BARI – Tre casi di violenza su ragazzine in un solo mese. E’ accaduto a Bari, ma potrebbe accadere domani ovunque. Perché la causa è il sistema che non ingrana la marcia come dovrebbe. Ecco perché la task force anti-violenza si è insediata prima del previsto. Per la Regione bisogna che tutti i soggetti interessati agiscano in modo coordinato così da non creare falle nel sistema. “La scuola – ha commentato l’assessore regionale al Welfare, Salvatore Negro – può insistere anche nell’eliminare certi stereotipi che vedono i ruoli della donna, dell’uomo e del bambino un po’ obsoleti. Così pure, il Sistema Sanitario dovrebbe intervenire con i soggetti che provano soddisfazione nell’abuso“.

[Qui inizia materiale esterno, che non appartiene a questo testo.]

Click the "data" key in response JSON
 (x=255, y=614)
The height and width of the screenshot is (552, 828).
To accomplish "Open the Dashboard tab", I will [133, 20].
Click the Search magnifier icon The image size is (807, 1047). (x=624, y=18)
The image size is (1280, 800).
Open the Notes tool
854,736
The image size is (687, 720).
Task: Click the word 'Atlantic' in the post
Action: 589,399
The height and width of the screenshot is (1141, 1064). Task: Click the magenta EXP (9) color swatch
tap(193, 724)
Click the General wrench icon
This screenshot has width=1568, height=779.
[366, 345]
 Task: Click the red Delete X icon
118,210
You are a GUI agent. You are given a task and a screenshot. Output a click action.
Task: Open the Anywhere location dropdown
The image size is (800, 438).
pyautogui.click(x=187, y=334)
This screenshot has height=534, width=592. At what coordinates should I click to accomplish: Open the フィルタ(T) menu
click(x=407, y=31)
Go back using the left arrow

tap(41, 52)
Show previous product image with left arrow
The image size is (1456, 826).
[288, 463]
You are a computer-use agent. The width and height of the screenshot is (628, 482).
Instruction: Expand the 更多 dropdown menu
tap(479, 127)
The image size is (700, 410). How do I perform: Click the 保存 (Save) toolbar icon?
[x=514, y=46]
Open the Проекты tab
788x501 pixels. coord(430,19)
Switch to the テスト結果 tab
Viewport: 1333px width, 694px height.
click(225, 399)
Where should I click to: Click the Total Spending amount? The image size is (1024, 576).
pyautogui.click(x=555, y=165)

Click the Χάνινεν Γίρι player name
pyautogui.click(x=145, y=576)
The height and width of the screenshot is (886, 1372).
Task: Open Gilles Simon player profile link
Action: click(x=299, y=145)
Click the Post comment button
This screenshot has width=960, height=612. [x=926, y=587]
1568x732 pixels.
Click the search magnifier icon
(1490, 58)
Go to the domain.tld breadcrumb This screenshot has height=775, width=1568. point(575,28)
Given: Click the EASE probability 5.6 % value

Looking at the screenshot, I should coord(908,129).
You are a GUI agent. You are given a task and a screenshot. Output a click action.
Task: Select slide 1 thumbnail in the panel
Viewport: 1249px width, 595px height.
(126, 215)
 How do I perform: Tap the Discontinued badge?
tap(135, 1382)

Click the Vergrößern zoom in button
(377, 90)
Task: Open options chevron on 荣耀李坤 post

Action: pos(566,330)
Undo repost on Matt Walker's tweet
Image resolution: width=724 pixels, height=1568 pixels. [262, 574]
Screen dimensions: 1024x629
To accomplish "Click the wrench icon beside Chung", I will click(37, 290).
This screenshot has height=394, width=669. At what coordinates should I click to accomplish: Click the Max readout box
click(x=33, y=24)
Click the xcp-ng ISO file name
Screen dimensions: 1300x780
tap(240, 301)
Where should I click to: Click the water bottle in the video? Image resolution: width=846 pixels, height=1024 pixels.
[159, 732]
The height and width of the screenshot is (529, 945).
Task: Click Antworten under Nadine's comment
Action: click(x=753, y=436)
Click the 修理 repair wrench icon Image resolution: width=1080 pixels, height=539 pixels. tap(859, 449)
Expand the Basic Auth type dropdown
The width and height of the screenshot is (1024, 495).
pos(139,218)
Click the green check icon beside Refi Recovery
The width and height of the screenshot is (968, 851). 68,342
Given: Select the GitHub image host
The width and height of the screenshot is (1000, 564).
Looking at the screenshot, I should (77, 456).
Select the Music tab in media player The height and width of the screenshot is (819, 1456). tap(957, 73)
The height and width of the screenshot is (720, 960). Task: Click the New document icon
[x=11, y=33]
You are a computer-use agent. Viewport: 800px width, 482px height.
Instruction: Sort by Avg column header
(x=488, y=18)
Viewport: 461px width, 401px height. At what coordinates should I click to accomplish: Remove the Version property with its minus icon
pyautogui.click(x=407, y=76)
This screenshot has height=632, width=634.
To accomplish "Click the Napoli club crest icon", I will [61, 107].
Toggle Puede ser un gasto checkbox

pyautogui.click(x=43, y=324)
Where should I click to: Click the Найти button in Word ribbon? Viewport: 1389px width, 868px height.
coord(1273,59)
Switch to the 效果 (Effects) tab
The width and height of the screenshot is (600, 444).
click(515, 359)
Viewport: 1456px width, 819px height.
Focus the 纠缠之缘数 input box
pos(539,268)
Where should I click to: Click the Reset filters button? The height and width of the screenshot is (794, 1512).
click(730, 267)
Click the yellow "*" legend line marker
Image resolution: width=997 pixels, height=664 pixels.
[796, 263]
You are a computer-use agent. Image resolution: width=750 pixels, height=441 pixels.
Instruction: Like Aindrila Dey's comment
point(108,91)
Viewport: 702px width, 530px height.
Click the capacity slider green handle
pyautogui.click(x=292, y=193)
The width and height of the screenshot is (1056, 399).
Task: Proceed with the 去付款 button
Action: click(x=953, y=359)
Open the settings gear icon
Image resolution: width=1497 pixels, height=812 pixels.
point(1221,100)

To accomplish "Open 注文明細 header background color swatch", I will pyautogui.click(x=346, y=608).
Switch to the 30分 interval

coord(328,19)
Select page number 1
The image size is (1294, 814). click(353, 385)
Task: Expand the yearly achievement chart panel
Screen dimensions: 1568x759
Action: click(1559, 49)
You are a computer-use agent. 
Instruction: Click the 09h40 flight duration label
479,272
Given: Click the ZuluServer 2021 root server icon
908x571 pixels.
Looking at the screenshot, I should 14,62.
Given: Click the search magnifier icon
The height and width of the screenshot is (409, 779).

Ma è stato il procuratore di Bari, Giuseppe Volpe, a puntare il dito contro quello che per lui è il vero anello debole della catena: “Le forme di maltrattamento peggiori – ha spiegato – avvengono nell’ambito familiare e in situazioni di trascuratezza affettiva o materiale. I servizi sociali sono latitanti. Gli assistenti sociali devono essere presenti nelle situazioni di disagio. Noi non abbiamo ai ricevuto una denuncia da parte degli assistenti”. Di qui la richiesta di una maggiore incisività nel settore, in ogni comune.

In Puglia ci sono 24 centri anti-violenza, 10 case rifugio ad indirizzo segreto per le donne in grave pericolo. Ad oggi, in un anno 1500 donne hanno chiesto aiuto allontanandosi dalla propria abitazione. Il 4 per cento dei minori pugliesi è stato preso in carico dai servizi sociali. Il 23 per cento di loro è stato violentato o maltrattato. La violenza sessuale, per lo più perpetrata all’interno delle mura di casa, ha il tasso più basso ma solo perché viene drammaticamente tenuta nascosta.

La task force regionale tornerà a riunirsi il 31 agosto prossimo.